Passage to read:
____________

Then Hitler came to power. Hitler said that he was not bound by the post-war treaties. In 1935 he reintroduced conscription and created (or rather announced the existence of) the Luftwaffe. But all of this, rather cleverly, was carried out in phases; by distributing veteran soldiers among new conscripts, Hitler made seven divisions into 21 divisions, and that total into 63 divisions. This allowed quality to be maintained and avoided the creation of too many bottlenecks in the production of this new army. Rearmament of the Luftwaffe was different; it was expanded very rapidly indeed, and the size of Hitler’s air force was even exaggerated; he and his generals used it as a means of creating fear, and this was used like a weapon.
Some argue that Hitler had a long term ‘programme’ to defeat France and Russia, build up a large navy and make a bid for world power. It was known as the Stufenplan. Other historians argue that he was purely opportunist in his actions; the classic exponent of this argument was A. J. P. Taylor, whose Origins of the Second World War paints Hitler as an entirely opportunistic politician. Alan Bullock surmised that Hitler had consistency of aim, but his route was entirely opportunistic.
Hitler soon ordered the production of a large number of warplanes. He recognised how scared his neighbours were of such a large air force; this strategy was a little like the Riskflotten which created such animosity between Britain and Germany in the years immediately preceding the First World War. He demanded ‘equality of numbers’, and therefore Germany withdrew from the Geneva Disarmament Conference when this idea was rebuffed.
Hitler went public in March 1935; he said that the army would expand his army to 500,000 men and that he would introduce conscription. He formally announced the fact that Luftwaffe existed and said that it was larger than it was; again, this was designed to sow fear and discord among Germany’s enemies. In a narrow sense it worked perfectly.
The Stresa Front of April 1935 was the agreement between Britain, France and Italy not to permit the unilateral changing of the post-war peace treaties. The clear target of this was Germany, but it is interesting in this regard; in June 1935, Italy invaded Abyssinia and became a violator of the post-war peace dividend (this irony was not lost on commentators at the time, many of whom reviled the proposed the Hoare-Laval Pact, which might have salvaged a corner of Abyssinia from Italian aggression).

____________

Information shown:
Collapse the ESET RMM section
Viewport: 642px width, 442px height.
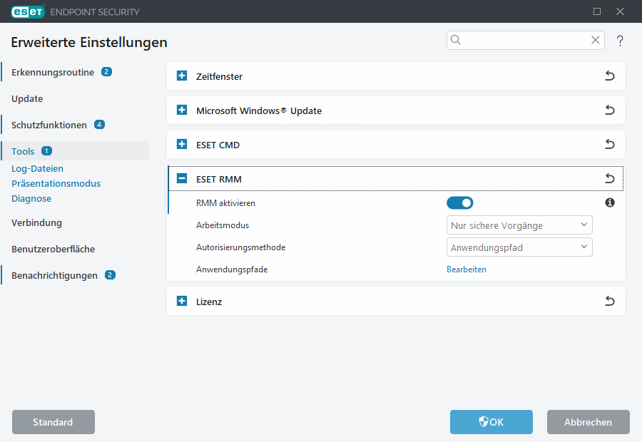(x=181, y=178)
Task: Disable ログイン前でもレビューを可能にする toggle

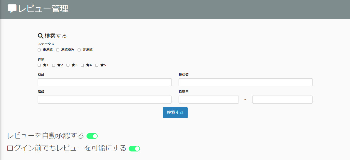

____________

Goals:
1: In the passage on Hitler's rearmament, which historian portrays Hitler as an entirely opportunistic politician?
2: Carry on the passage about Hitler's rearmament from the point where it stops.

Answers to each task:
1: A. J. P. Taylor, in Origins of the Second World War.

2:
Also in June 1935 came the Anglo-German Naval Agreement. Germany agreed to have a navy 35% the size of the Royal Navy, expect in submarines, where she would have parity. This allowed Hitler to appear constructive (he would later repudiate the treaty after it had served its purpose). The British gave in to German wishes; it was a bilateral breaking of other post-war peace treaties, many of which restricted the accumulation of arms. The French were not terribly happy at this development.
The decisive phase – the Four Year Plan – came in 1936; the German army was set to expand dramatically, which would essentially bring the army back to Great War strength, and alongside it would be a vastly expanded Luftwaffe. The Hossbach Memorandum of 1937 represented the army and air force ‘ganging up’, according to Adam Tooze. Hitler assumed that Germany must be ready for war in 1939. In practice that meant a decision in favour of the Wehrmacht and the Luftwaffe; both were to become national and economic priorities. (This supports the idea that Hitler was following some kind of blueprint for war.) Other historians, however, suggest that this is not the case; they argue that Hitler came up with scenarios – the Spanish Civil War spreading into France or an economic crisis and a shortage of food necessitating war – which could cause a war to break out. None of these were correct.
Tooze suggests that Hitler saw war as inevitable because of his Social Darwinist beliefs. Hitler thought that the nation was at war even before one was declared. In material, cultural and economic terms Hitler thought Germany at war with local and international rivals; and he also thought war advantageous. Tooze states that Hitler wanted a war and was upset when one didn’t come about in 1938.
But in 1939, it can be surmised that the Germans were simply not ready for war. Tooze states that Hitler didn’t mind; the alternatives were worse; the World Jewish Conspiracy, Hitler thought, was changing and becoming American. (An important source for studying Hitler’s foreign policy is the unpublished sequel to Mein Kampf; Zweites Buch spoke of a grand war against the United States, in which the Germanic nations would ally together to face this apparently ultimate threat.)
Germany can be seen to have initiated all of this. And Hitler can be seen to have had the initiative. The month after Britain announced yet another scheme for expanding the nation’s air defences, Hitler reoccupied the Rhineland, changing the face of the strategic game.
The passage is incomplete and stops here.